Thirteen Mountain Months

Truly knowing a place might be a capacity only of the omniscient or for earthly beings, perhaps, something gained through multi-generational experience. Lacking omniscience, living in an area far from where I was raised, and having lived in my home only for a few years, I’m forced to make do as best I can. I’ll never know a place in its totality, but I’ve come to realize that I can get closer if I experience it in every season, which is how I found myself trekking to the top of Mount Chase, Maine during every month of the year. 

December 11, 2022 
The first trip in the journey and the most treacherous. Snow has yet to establish itself for the winter and ice covers many sections of trail. The summit is frosty. The hike down is much slower than the hike up.

A trail ascends through a thick forest. The trees are generally less than 6 inches in diameter and grow closely together. The trail is covered in ice like a steep stream that has frozen. About 30-40 feet of the trail is visible before it disappears at center.
Ice covers the Mount Chase Trail on Dec. 11, 2022.

View of forested landscape. Lightly frosted spruce and fir fill the foreground. A lake is visible at center in the lower elevation forest. A ridge of mountains forms the horizon at left center.
Looking west from the Mount Chase summit toward Upper Shin Pond, Sugarloaf Mountain, and Traveler Mountain.

January 8, 2023
With snow now covering the ice, the trip is far easier than last month and the snow is not yet thick enough that I have to ski to the trailhead.
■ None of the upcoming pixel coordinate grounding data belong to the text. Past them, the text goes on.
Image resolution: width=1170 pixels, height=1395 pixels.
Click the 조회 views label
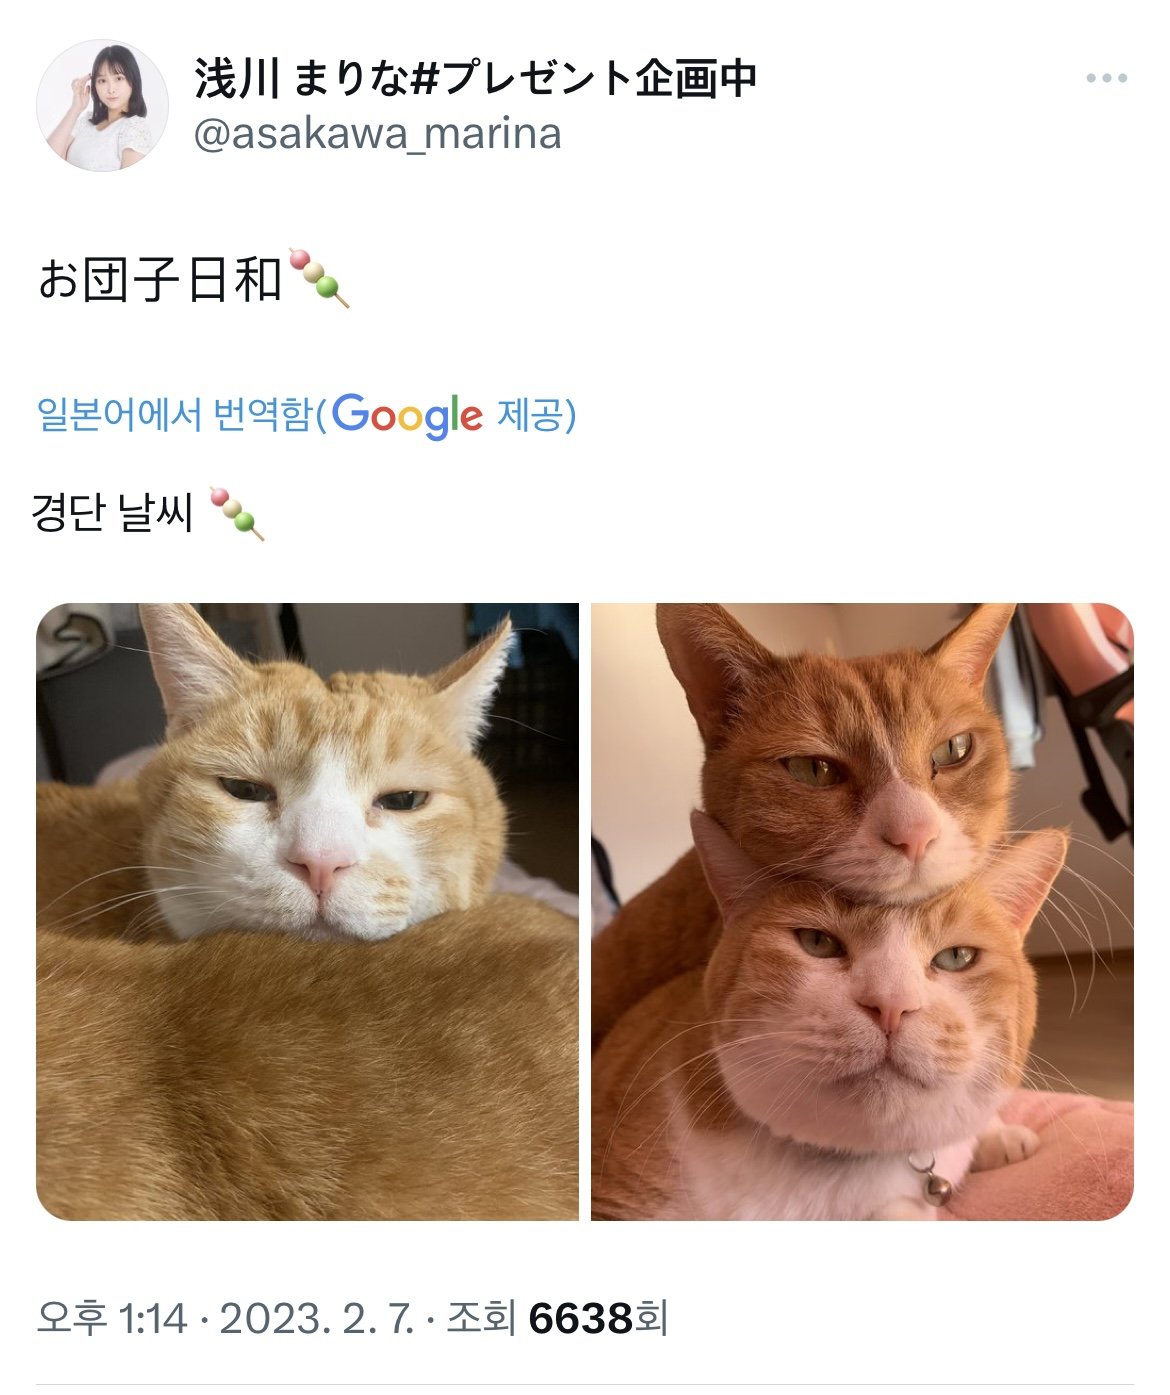click(x=480, y=1318)
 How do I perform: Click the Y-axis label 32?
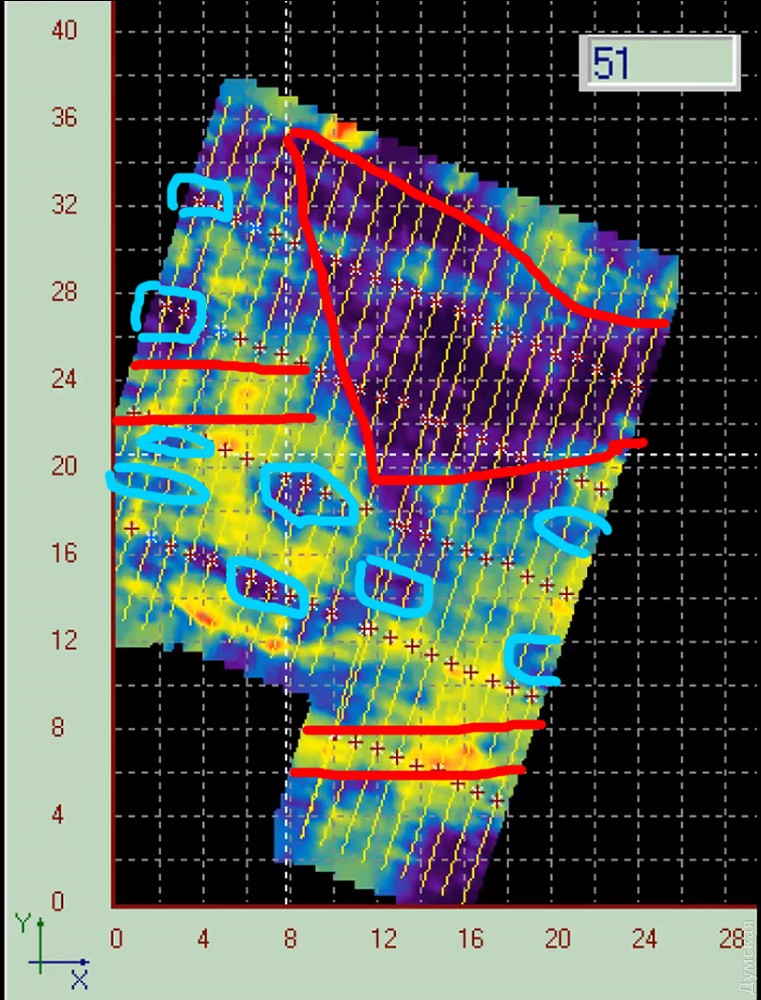[x=64, y=205]
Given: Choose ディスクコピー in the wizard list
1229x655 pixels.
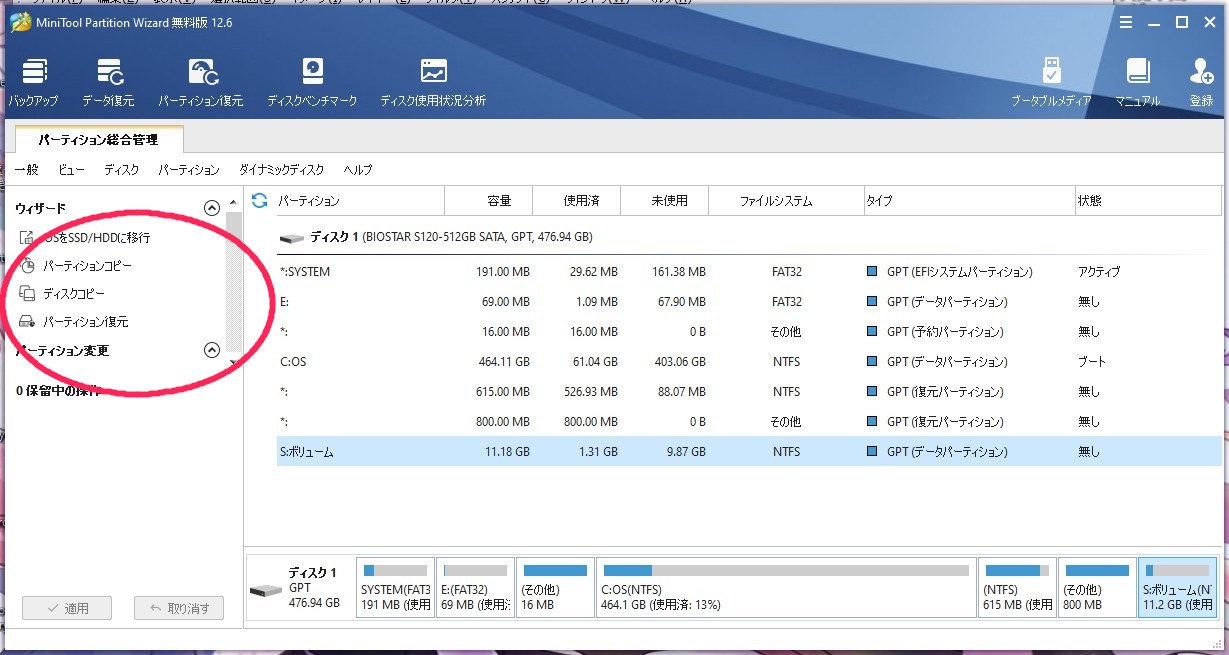Looking at the screenshot, I should [73, 294].
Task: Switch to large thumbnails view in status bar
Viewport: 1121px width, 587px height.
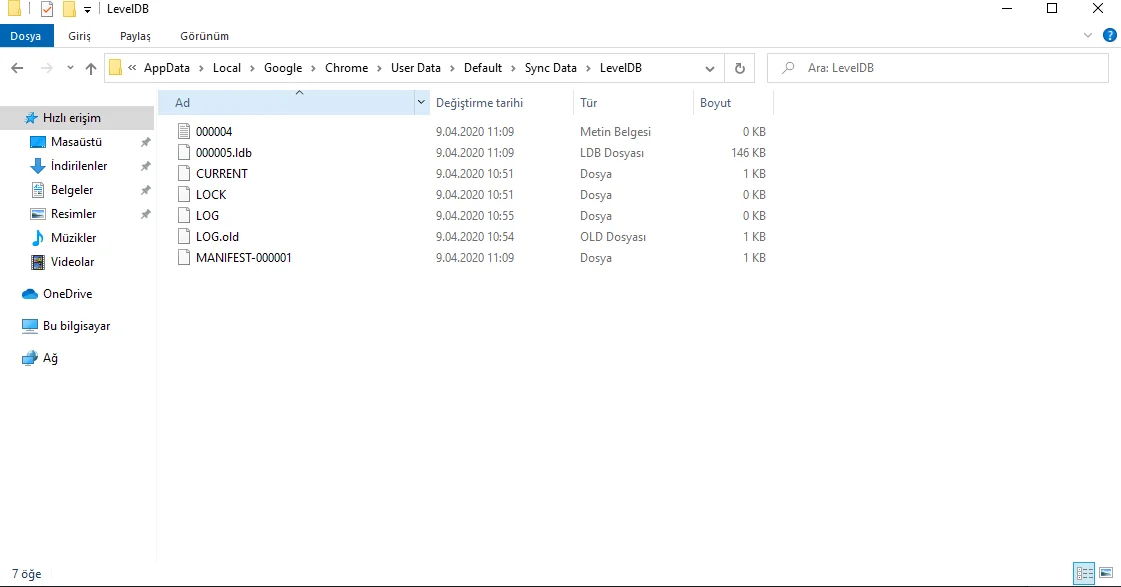Action: [1105, 573]
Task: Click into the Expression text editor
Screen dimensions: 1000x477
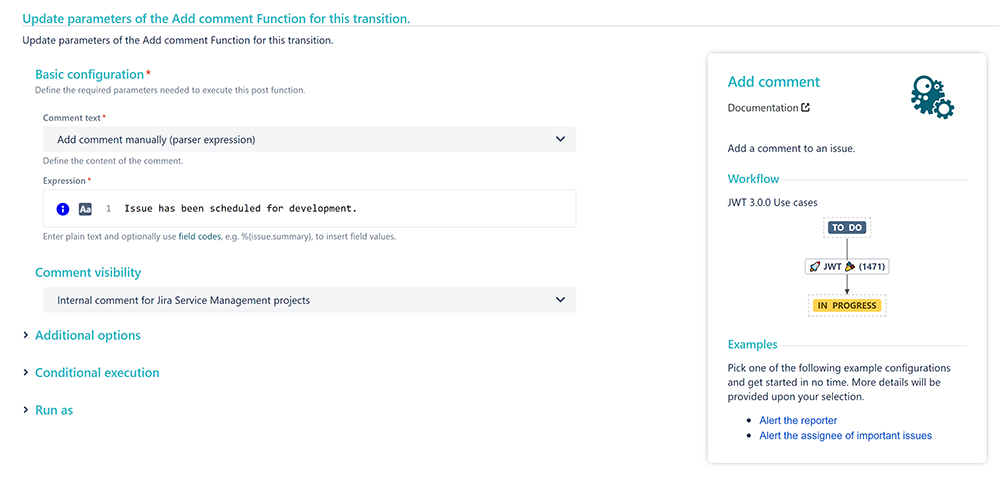Action: tap(309, 209)
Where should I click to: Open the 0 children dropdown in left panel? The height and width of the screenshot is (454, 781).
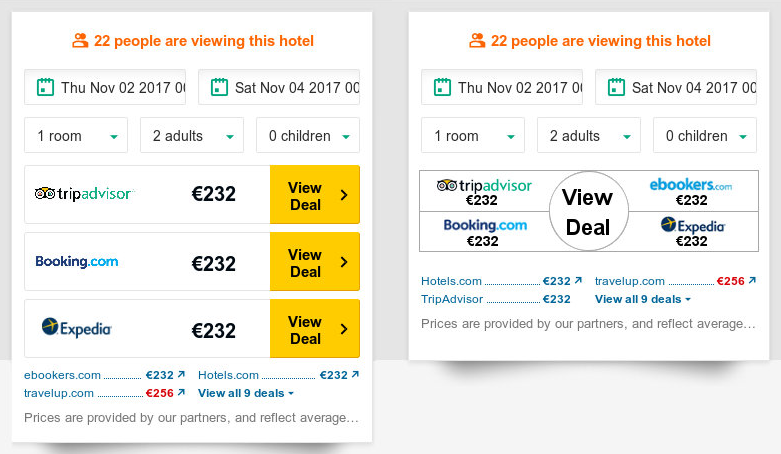pyautogui.click(x=308, y=136)
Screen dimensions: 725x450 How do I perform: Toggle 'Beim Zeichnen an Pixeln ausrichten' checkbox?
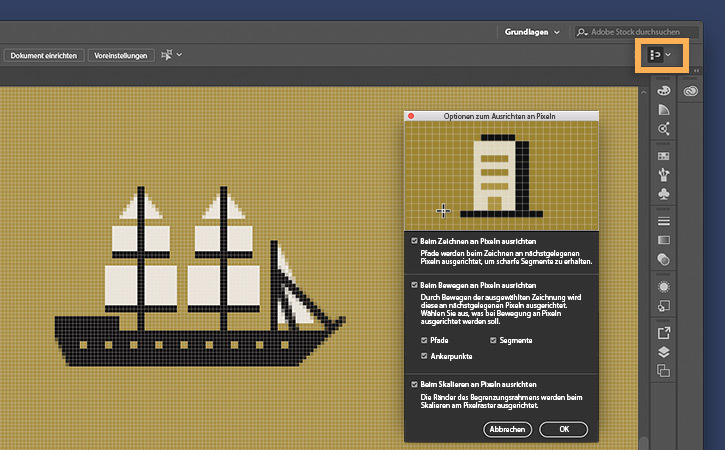[x=415, y=242]

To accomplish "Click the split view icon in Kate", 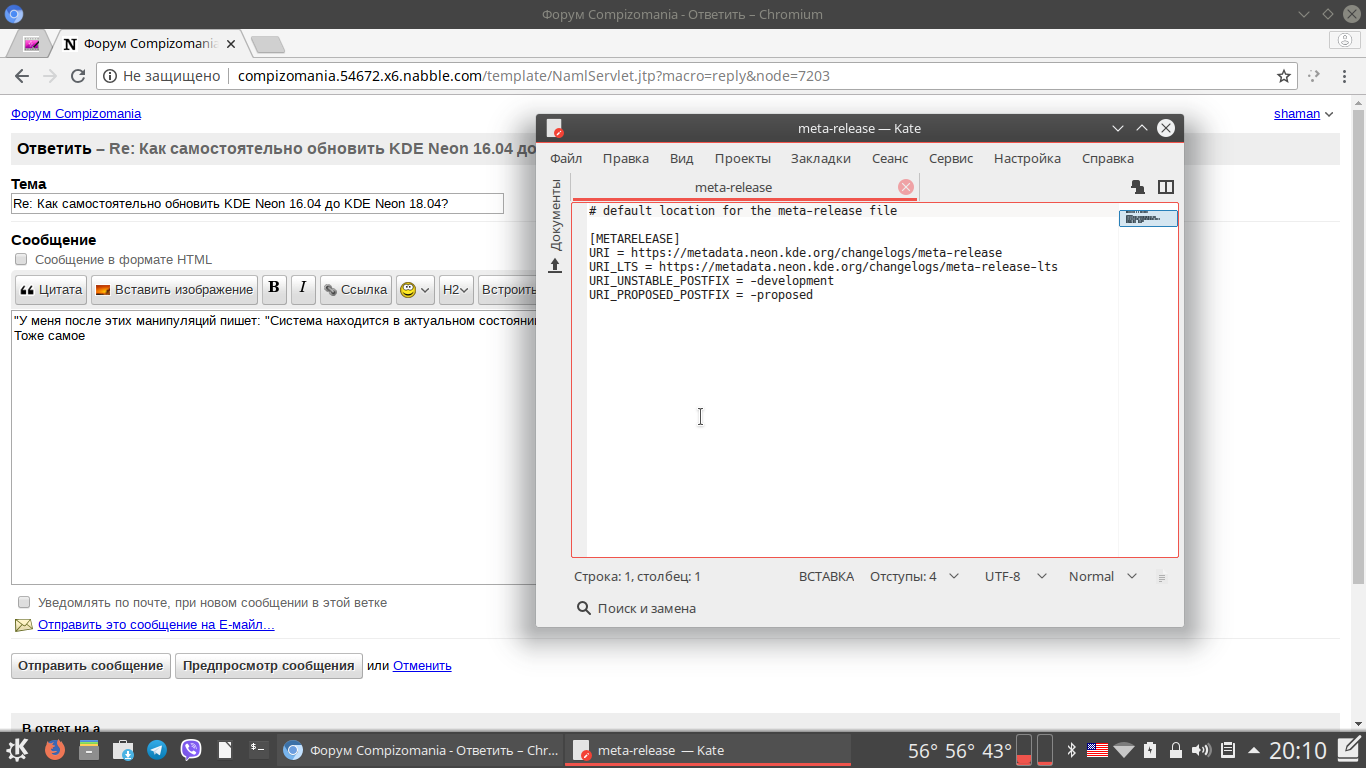I will (1165, 187).
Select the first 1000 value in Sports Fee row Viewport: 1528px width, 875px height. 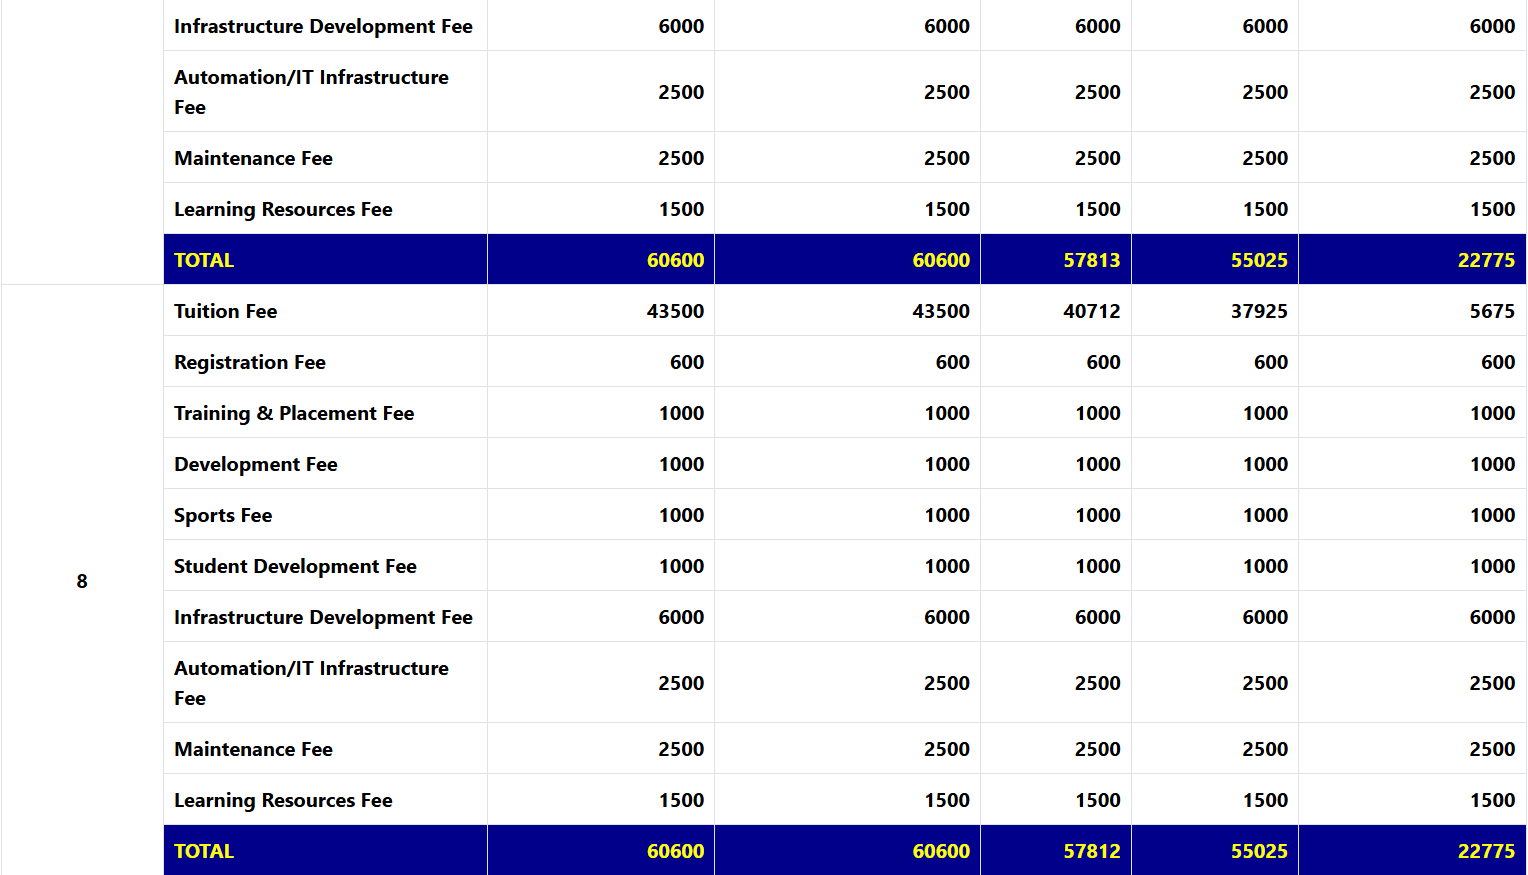(x=681, y=515)
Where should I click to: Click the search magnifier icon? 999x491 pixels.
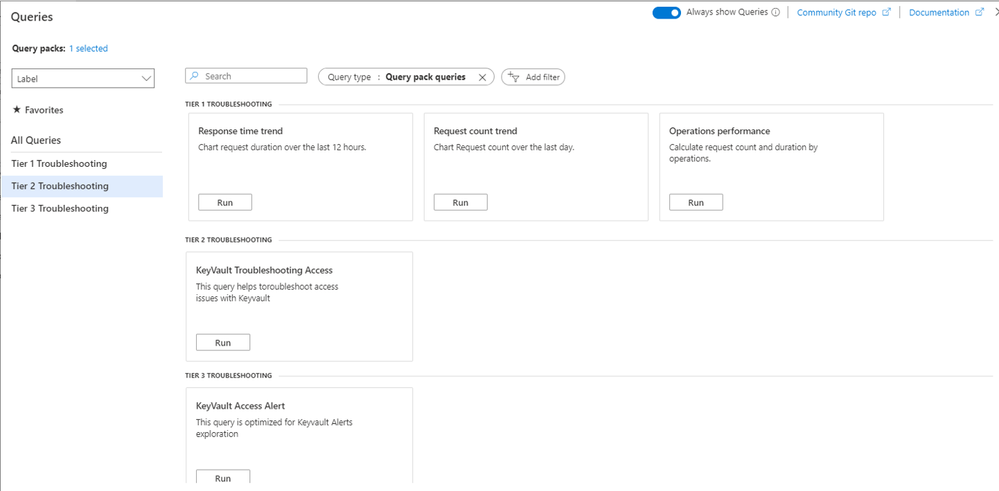pos(194,76)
My trusty fat tire bike, Large Marge, gets me there. At the summit, visibility is exceptional and perhaps only limited on this day by the curvature of the Earth. On the way down, I hear a raspy-sounding chickadee. A boreal? Yes. I see it fluttering from branch to branch in the spruce-fir forest maybe 200 – 300 feet in elevation below the summit.

View from a mountain of a forested landscape. A ridge of large mountains form the horizon, although they appear small in the photo. Snow covered trees form the foreground just above windswept rock. Frozen ponds and forest sit in between the
The view to the west-southwest from the Mount Chase summit on Jan. 8, 2023. The mountains of Baxter State Park including Katahdin form the horizon.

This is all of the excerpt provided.